*** TEXT EXCERPT

Schizophrenia as whole-body disorder – the 100-year-old idea only now being proven

A study from researchers at King’s College London is suggesting that schizophrenia is not just a disorder of the mind but is also associated with defined physiological changes across the whole body. The study hypothesizes that these physical symptoms are not secondary effects of the illness but, in fact, indications that schizophrenia is a whole-body disorder.

For some time, scientists have observed strong associations between schizophrenia and poor physical health. Those diagnosed with the condition tend to have significantly reduced life expectancies, dying up to 20 years earlier due to a variety of issues, including heart disease, diabetes and suicide.

It has generally been considered that these secondary health factors were the result of the mental health issues. Poverty, homelessness, smoking, and a variety of social problems, are all common factors often seen in those with schizophrenia, and considered to be primarily what leads to reduced physical health and a shorter life expectancy.

But there is a growing body of evidence that suggests these bodily alterations associated with schizophrenia may not be secondary effects but rather they are fundamental symptoms of the illness.

******

*QUESTIONS ON THE MATERIAL*.
1. Echo the schizophrenia article word for word, beginning at the words that have "A study from" and stopping after "a whole-body disorder.".
2. Proceed with the schizophrenia article, picking it up right after its final sentence.

*** DATASET SECTION

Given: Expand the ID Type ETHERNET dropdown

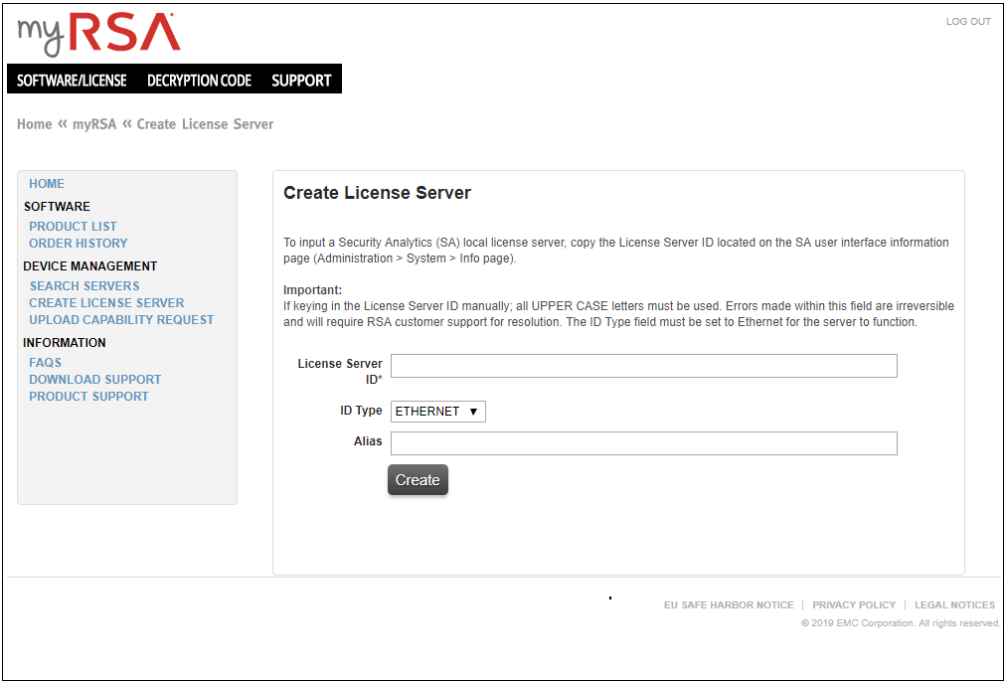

******

*RESULTS OF THE EXERCISE*.
1.
A study from researchers at King’s College London is suggesting that schizophrenia is not just a disorder of the mind but is also associated with defined physiological changes across the whole body. The study hypothesizes that these physical symptoms are not secondary effects of the illness but, in fact, indications that schizophrenia is a whole-body disorder.

2.
A new paper, from a team of researchers at King’s College London, collected case-study data from 165 different studies to examine the physiological states of subjects at the point they were first diagnosed with the onset of schizophrenia. The hypothesis being that if many of these physiological effects are considered social byproducts of the condition then they shouldn’t be significantly apparent at the early stages of the illness.

“We pooled data from multiple studies, examining markers of inflammation, hormone levels and heart disease risk factors, including glucose and cholesterol levels,” explains Toby Pillinger, a researcher on the project. “We also pooled data from studies examining brain structure, levels of different chemicals within the brain, and markers of brain activity.”

From a sample size of over 13,000 subjects, the analysis concluded that there are robust physiological alterations that can be identified at the point of what the researchers term, “first-episode psychosis.” These included alterations in both cardiometabolic and immune parameters compared with a healthy control group.